## YOUR GOAL:
Continue the news report below on Medeor's FDA clearance for MDR-101 from the point where it stops.

Medeor receives FDA IND clearance for MDR-101 study
Medeor Therapeutics, a private, clinical-stage biotechnology company dedicated to the discovery, development and commercialization of personalized cellular immunotherapies, has received clearance from the FDA for an Investigational New Drug (IND) application for the company’s lead product candidate MDR-101. In addition, the FDA has agreed to a Special Protocol Assessment (SPA) for the design of a pivotal phase III clinical study of MDR-101 in.
MDR-101 is a first-in-class precision cellular immunotherapy designed to eliminate the need for chronic anti-rejection therapies in kidney transplant recipients with a one-time infusion. A single dose of MDR-101 has been shown to produce hematologic mixed chimerism, the co-existence of both recipient-derived and donor-derived blood and immune cells in the recipient, which supports clonal deletion and immune regulation, the biologic mechanisms underlying immune tolerance. By achieving mixed chimerism, MDR-101 is able to essentially reprogram a recipient’s immune system to accept the donor kidney, inducing donor-specific immune tolerance and thereby preventing transplant organ rejection.
“The current standard of care to prevent rejection of organ transplants is far from optimal due to unacceptably high long-term failure rates and treatment-associated complications, and new approaches are greatly needed to relieve organ transplant recipients from the litany of undesirable effects associated with anti-rejection drug regimens,” said D. Scott Batty, Jr., M.D., chief medical officer of Medeor. “MDR-101 has the potential to address the two most critical transplant patient needs: preventing organ rejection and mitigating anti-rejection treatment-associated toxicities. While our first indication is HLA-matched, living donor kidney transplants, the proprietary technology on which MDR-101 is based has the potential for use in all solid organ transplant recipients, regardless of degree of HLA match.”

## RECORD SET:
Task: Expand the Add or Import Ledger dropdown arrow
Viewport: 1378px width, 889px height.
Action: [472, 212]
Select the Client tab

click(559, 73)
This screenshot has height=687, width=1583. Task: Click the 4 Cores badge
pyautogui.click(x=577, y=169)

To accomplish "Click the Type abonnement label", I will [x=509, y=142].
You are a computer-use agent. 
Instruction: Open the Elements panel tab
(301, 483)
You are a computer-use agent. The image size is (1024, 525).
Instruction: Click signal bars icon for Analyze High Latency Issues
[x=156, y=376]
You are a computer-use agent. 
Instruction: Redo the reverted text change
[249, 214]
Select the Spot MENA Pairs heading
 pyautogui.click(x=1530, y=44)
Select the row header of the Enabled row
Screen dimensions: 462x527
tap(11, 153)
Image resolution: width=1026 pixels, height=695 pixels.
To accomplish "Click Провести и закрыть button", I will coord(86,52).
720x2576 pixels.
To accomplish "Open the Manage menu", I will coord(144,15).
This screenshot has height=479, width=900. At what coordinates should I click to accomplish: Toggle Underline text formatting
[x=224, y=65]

## ANSWER SECTION:
The prospective, randomized, multi-center, open-label, controlled phase III clinical study is designed to evaluate the efficacy and safety of MDR-101 in HLA-matched living donor kidney transplant recipients, with the primary endpoint being functional donor-specific immune tolerance. Functional immune tolerance is defined as remaining off all immunosuppression (anti-rejection) drugs after completion of anti-rejection immunosuppressant drug therapy withdrawal, compared to control. Under the terms of the SPA, if the phase III study demonstrates safety and efficacy, this would lead to the submission of a biologics license application (BLA).
The kidney is the most commonly transplanted organ, with more than 79,000 kidney transplants performed globally in 2014.1 In the U.S. alone, more than 18,000 kidney transplants were performed in 2015.2
“I am pleased that the Medeor team has accomplished so much in a short period of time,” said Steven R. Deitcher, M.D., co-founder, president and chief executive officer of Medeor. “In addition to filing the IND and reaching an SPA agreement with the FDA for a single pivotal study of MDR-101, we successfully executed technology transfer from Stanford University, established an efficient and scalable MDR-101 manufacturing process, and were issued U.S. patents for the underlying technology. We now have a clear regulatory pathway for MDR-101 and look forward to initiating the phase III study in the fall of 2017. Concurrently, we will continue to maximize the potential of our personalized cellular immunotherapy technology by advancing our MDR-102 program in HLA-mismatched, living donor kidney recipients, MDR-103 program in persons with an existing living donor kidney, exploring opportunities in liver transplants and developing a manufacturing process appropriate for deceased donor transplants.”